§ **EXERCISE**
Exactly the lines from the one holding "Given: Select the Move tool in left toolbar" to the end of the listing, both ends included, make up the expected answer.

§ **SUPPLIED MATERIAL**
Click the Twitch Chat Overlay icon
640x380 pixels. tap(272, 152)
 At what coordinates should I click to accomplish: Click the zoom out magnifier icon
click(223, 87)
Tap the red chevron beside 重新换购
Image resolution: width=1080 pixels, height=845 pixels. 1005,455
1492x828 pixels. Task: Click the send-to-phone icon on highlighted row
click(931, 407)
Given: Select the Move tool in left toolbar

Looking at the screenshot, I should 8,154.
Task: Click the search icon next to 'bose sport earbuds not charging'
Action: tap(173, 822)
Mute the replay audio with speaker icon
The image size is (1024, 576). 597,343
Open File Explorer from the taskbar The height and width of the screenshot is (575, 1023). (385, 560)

§ **REPLY TO THE TASK**
Given: Select the Move tool in left toolbar

Looking at the screenshot, I should 8,154.
Task: Click the search icon next to 'bose sport earbuds not charging'
Action: tap(173, 822)
Mute the replay audio with speaker icon
The image size is (1024, 576). 597,343
Open File Explorer from the taskbar The height and width of the screenshot is (575, 1023). (385, 560)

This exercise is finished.